### Pixel coordinate grounding data
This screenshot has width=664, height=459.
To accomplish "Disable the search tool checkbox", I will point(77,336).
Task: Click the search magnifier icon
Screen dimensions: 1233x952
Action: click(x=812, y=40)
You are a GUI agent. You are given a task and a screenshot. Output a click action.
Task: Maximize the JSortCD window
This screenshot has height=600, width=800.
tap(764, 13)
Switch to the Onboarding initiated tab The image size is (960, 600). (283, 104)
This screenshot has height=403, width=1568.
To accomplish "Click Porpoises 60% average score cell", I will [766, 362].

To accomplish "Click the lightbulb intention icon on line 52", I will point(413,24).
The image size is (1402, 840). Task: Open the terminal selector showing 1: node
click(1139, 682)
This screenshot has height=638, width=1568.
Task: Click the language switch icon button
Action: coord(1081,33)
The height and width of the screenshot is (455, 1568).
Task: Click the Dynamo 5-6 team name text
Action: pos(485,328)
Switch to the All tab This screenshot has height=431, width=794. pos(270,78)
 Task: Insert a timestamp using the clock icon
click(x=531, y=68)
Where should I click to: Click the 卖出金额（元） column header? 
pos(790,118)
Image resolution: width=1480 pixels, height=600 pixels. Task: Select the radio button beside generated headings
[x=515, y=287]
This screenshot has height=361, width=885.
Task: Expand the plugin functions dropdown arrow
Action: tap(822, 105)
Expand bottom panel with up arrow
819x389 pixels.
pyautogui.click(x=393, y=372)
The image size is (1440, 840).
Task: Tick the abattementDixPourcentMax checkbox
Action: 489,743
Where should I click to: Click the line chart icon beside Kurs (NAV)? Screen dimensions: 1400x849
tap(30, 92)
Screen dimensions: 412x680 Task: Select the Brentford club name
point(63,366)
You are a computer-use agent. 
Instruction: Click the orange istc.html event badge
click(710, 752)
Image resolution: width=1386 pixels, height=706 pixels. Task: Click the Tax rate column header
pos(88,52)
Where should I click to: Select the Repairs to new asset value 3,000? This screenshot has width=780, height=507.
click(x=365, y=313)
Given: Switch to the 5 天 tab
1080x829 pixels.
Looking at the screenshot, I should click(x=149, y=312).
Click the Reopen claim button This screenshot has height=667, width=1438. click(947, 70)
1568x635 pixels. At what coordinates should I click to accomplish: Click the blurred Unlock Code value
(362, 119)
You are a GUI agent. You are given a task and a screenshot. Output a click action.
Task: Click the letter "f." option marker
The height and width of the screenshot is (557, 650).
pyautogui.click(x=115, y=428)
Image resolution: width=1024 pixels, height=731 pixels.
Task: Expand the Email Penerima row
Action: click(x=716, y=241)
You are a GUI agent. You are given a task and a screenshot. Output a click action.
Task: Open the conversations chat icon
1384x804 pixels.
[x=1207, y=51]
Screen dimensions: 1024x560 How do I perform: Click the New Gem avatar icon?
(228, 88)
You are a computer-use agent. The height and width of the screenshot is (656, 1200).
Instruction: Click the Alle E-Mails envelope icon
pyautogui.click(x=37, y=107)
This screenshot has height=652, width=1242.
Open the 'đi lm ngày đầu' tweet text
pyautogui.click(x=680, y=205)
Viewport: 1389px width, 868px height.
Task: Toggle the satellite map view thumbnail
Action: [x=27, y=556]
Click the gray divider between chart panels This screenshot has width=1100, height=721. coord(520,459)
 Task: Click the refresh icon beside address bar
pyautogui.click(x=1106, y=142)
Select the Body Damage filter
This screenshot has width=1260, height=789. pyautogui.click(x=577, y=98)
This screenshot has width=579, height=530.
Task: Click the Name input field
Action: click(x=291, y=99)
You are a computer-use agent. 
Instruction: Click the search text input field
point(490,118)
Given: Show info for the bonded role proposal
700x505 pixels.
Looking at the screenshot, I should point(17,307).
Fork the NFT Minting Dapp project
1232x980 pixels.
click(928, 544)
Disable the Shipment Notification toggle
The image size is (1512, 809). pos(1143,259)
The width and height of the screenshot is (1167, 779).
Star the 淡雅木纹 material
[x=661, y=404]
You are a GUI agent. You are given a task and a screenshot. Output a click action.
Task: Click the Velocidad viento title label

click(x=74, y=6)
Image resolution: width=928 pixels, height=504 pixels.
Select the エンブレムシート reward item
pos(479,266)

### Exercise objective
Scan the data above and copy every line with "will" in it.

### Result of the exercise
To accomplish "Disable the search tool checkbox", I will point(77,336).
To accomplish "Click Porpoises 60% average score cell", I will [766, 362].
To accomplish "Click the lightbulb intention icon on line 52", I will point(413,24).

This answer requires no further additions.